* _PROBLEM STATEMENT_:
Could you reproduce the rows word for word, starting at the line that contains "Where should I" and ending with the final line of the rows?

* _SUPPLIED MATERIAL_:

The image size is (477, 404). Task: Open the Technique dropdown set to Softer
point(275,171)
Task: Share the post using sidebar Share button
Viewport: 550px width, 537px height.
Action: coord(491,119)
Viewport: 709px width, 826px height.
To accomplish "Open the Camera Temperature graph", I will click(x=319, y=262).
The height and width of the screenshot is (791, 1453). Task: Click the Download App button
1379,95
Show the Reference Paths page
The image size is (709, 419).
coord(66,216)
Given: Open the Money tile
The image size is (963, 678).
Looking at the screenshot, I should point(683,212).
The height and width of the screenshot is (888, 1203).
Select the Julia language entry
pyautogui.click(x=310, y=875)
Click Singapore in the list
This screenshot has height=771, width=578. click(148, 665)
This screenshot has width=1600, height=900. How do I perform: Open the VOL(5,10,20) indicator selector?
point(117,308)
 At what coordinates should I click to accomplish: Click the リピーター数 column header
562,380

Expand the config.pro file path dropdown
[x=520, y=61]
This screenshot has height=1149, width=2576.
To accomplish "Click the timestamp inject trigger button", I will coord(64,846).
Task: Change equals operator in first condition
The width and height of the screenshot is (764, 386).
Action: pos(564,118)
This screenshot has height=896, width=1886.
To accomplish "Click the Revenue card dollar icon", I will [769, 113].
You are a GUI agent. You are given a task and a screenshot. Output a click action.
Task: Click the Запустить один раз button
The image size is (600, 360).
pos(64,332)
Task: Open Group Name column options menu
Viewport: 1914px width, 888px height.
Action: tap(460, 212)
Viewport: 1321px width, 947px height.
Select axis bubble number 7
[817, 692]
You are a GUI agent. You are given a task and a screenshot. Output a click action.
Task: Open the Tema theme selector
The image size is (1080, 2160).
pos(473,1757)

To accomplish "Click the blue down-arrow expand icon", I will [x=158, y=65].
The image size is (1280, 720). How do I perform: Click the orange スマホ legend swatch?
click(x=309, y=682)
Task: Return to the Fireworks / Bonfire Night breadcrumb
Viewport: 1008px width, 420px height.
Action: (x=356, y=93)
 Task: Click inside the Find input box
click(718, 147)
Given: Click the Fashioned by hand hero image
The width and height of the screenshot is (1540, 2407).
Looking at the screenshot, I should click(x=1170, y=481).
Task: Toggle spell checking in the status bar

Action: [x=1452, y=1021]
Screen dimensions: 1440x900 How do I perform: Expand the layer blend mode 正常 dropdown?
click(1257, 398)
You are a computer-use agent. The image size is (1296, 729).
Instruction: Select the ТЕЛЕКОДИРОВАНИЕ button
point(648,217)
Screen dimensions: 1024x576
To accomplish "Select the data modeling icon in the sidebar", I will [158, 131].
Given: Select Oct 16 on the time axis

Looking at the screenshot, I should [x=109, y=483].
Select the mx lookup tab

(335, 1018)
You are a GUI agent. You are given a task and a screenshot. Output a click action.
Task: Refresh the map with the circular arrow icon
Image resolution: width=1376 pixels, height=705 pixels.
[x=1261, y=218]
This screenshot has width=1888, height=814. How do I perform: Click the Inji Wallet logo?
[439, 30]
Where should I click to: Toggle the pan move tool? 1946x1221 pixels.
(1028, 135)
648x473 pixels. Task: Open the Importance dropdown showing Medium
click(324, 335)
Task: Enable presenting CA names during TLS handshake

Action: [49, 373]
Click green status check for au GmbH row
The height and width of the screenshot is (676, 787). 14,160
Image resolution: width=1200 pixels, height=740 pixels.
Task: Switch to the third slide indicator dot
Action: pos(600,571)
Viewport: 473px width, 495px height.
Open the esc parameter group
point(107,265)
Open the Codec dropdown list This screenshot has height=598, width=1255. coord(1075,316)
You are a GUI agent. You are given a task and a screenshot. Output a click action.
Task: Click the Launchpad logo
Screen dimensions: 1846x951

* _WRITTEN SOLUTION_:
Where should I click to: Toggle the pan move tool? 1946x1221 pixels.
(1028, 135)
648x473 pixels. Task: Open the Importance dropdown showing Medium
click(324, 335)
Task: Enable presenting CA names during TLS handshake

Action: [49, 373]
Click green status check for au GmbH row
The height and width of the screenshot is (676, 787). 14,160
Image resolution: width=1200 pixels, height=740 pixels.
Task: Switch to the third slide indicator dot
Action: pos(600,571)
Viewport: 473px width, 495px height.
Open the esc parameter group
point(107,265)
Open the Codec dropdown list This screenshot has height=598, width=1255. coord(1075,316)
You are a GUI agent. You are given a task and a screenshot. Output a click action.
Task: Click the Launchpad logo
Screen dimensions: 1846x951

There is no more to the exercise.